ACTIVITY: Quote exactly the lines from the start of the entries to the one with "Given: Like the 真人才 comment", both ends included.

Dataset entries

■ ■ ■ ■ ■ ■ ■

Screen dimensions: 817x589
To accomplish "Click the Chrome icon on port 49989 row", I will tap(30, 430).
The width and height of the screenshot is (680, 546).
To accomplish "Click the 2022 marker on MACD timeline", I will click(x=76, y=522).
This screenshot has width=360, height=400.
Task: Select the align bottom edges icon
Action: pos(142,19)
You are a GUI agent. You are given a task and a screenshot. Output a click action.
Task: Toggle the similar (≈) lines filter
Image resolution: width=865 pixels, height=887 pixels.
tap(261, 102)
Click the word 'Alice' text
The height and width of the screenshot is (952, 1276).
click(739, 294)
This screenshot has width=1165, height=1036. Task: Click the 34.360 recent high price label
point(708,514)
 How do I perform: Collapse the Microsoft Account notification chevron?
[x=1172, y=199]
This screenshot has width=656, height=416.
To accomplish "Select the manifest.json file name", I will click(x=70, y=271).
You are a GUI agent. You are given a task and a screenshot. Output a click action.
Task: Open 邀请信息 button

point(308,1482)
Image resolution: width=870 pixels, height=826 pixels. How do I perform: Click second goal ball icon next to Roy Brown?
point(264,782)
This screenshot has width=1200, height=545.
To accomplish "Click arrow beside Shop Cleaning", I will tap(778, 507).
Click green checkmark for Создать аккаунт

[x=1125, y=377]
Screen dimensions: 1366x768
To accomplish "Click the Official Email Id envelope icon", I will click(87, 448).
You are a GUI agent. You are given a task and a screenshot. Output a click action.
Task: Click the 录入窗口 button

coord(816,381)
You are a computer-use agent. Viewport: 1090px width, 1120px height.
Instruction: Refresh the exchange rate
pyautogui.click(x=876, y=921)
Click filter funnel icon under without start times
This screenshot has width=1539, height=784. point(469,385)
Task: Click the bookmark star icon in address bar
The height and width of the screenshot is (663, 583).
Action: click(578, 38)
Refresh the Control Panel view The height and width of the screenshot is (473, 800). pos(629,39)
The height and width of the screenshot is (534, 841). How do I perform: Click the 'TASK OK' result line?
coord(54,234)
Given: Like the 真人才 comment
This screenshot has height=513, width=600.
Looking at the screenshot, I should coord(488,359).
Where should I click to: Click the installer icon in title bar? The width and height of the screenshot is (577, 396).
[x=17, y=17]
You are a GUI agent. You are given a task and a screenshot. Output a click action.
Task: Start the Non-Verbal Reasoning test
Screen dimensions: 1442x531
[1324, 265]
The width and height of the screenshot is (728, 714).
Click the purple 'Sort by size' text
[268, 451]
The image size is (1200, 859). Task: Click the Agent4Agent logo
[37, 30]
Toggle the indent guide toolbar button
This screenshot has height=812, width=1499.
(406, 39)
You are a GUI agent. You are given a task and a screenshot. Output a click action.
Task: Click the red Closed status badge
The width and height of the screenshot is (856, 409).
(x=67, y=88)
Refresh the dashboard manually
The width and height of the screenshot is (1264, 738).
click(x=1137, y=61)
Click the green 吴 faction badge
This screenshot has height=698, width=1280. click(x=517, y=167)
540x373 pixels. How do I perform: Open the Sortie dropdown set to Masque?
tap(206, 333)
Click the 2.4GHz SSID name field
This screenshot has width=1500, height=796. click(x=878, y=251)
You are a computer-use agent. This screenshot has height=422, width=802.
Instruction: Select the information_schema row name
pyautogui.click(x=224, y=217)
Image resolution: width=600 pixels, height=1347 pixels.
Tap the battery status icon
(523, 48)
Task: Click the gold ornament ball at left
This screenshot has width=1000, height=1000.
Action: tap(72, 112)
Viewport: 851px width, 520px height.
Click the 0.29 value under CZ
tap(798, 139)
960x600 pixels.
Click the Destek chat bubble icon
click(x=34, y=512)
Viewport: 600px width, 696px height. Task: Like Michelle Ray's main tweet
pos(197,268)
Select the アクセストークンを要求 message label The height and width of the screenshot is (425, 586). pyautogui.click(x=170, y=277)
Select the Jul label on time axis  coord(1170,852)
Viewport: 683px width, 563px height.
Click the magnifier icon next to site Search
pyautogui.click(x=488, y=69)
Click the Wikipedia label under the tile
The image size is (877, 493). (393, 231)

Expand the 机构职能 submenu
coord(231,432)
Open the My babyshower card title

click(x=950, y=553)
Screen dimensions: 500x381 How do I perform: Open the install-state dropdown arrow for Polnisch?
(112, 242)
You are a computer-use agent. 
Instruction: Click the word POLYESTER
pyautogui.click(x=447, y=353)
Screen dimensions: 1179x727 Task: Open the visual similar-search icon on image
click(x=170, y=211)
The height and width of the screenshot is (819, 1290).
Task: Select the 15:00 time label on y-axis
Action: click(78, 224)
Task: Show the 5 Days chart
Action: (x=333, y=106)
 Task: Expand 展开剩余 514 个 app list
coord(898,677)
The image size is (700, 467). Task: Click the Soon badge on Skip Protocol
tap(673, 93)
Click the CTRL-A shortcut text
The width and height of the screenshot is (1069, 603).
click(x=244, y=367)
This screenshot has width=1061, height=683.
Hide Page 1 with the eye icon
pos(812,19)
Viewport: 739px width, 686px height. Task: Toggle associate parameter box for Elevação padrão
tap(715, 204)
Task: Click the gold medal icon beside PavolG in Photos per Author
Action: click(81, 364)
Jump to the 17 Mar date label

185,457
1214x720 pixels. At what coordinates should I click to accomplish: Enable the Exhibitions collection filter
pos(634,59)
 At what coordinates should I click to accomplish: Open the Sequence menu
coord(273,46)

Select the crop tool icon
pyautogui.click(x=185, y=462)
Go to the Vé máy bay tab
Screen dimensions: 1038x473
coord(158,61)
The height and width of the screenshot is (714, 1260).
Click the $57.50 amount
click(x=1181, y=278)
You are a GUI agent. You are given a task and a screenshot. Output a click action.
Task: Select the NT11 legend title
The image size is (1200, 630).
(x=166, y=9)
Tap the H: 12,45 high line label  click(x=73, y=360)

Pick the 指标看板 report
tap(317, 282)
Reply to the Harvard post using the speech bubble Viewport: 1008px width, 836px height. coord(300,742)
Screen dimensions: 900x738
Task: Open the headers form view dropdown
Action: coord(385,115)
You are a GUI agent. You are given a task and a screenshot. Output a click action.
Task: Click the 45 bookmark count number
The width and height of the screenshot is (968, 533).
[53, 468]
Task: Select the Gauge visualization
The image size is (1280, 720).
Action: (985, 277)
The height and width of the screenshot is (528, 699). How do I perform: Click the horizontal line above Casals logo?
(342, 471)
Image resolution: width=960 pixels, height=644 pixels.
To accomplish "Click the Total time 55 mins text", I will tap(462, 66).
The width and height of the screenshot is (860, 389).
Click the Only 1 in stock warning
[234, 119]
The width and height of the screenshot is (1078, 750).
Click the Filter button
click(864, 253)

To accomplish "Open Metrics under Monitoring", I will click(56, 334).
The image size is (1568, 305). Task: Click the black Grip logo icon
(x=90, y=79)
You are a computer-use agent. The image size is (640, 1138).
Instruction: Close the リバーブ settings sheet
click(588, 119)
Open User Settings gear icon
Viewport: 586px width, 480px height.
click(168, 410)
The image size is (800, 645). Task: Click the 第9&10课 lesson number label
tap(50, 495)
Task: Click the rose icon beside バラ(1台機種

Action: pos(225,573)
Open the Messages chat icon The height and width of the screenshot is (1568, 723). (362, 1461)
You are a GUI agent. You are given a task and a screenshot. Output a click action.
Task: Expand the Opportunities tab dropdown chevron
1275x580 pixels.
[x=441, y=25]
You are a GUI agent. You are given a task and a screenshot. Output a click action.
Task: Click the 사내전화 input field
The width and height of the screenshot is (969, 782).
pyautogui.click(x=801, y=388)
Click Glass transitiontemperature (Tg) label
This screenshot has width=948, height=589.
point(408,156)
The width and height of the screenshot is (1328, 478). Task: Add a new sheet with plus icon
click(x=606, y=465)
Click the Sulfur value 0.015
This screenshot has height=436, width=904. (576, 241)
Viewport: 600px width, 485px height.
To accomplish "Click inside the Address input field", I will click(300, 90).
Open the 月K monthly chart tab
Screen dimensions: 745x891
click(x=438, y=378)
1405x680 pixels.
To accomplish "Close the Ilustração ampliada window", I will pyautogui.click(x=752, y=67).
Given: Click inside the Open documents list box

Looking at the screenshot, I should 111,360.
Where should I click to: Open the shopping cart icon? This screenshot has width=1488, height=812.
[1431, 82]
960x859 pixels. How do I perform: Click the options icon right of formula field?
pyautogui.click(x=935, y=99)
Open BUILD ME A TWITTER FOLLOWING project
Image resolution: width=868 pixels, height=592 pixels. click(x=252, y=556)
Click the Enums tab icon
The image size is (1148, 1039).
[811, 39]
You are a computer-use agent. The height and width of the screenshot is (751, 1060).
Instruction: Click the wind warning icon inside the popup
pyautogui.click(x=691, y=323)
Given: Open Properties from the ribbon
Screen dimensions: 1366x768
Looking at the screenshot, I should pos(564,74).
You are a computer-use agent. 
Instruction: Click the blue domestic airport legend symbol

■ ■ ■ ■ ■ ■ ■

WRITTEN RESPONSE:
Screen dimensions: 817x589
To accomplish "Click the Chrome icon on port 49989 row", I will tap(30, 430).
The width and height of the screenshot is (680, 546).
To accomplish "Click the 2022 marker on MACD timeline", I will click(x=76, y=522).
This screenshot has width=360, height=400.
Task: Select the align bottom edges icon
Action: pos(142,19)
You are a GUI agent. You are given a task and a screenshot. Output a click action.
Task: Toggle the similar (≈) lines filter
Image resolution: width=865 pixels, height=887 pixels.
tap(261, 102)
Click the word 'Alice' text
The height and width of the screenshot is (952, 1276).
click(739, 294)
This screenshot has width=1165, height=1036. Task: Click the 34.360 recent high price label
point(708,514)
 How do I perform: Collapse the Microsoft Account notification chevron?
[x=1172, y=199]
This screenshot has width=656, height=416.
To accomplish "Select the manifest.json file name", I will click(x=70, y=271).
You are a GUI agent. You are given a task and a screenshot. Output a click action.
Task: Open 邀请信息 button

point(308,1482)
Image resolution: width=870 pixels, height=826 pixels. How do I perform: Click second goal ball icon next to Roy Brown?
point(264,782)
This screenshot has width=1200, height=545.
To accomplish "Click arrow beside Shop Cleaning", I will tap(778, 507).
Click green checkmark for Создать аккаунт

[x=1125, y=377]
Screen dimensions: 1366x768
To accomplish "Click the Official Email Id envelope icon", I will click(87, 448).
You are a GUI agent. You are given a task and a screenshot. Output a click action.
Task: Click the 录入窗口 button

coord(816,381)
You are a computer-use agent. Viewport: 1090px width, 1120px height.
Instruction: Refresh the exchange rate
pyautogui.click(x=876, y=921)
Click filter funnel icon under without start times
This screenshot has width=1539, height=784. point(469,385)
Task: Click the bookmark star icon in address bar
The height and width of the screenshot is (663, 583).
Action: click(578, 38)
Refresh the Control Panel view The height and width of the screenshot is (473, 800). pos(629,39)
The height and width of the screenshot is (534, 841). How do I perform: Click the 'TASK OK' result line?
coord(54,234)
Given: Like the 真人才 comment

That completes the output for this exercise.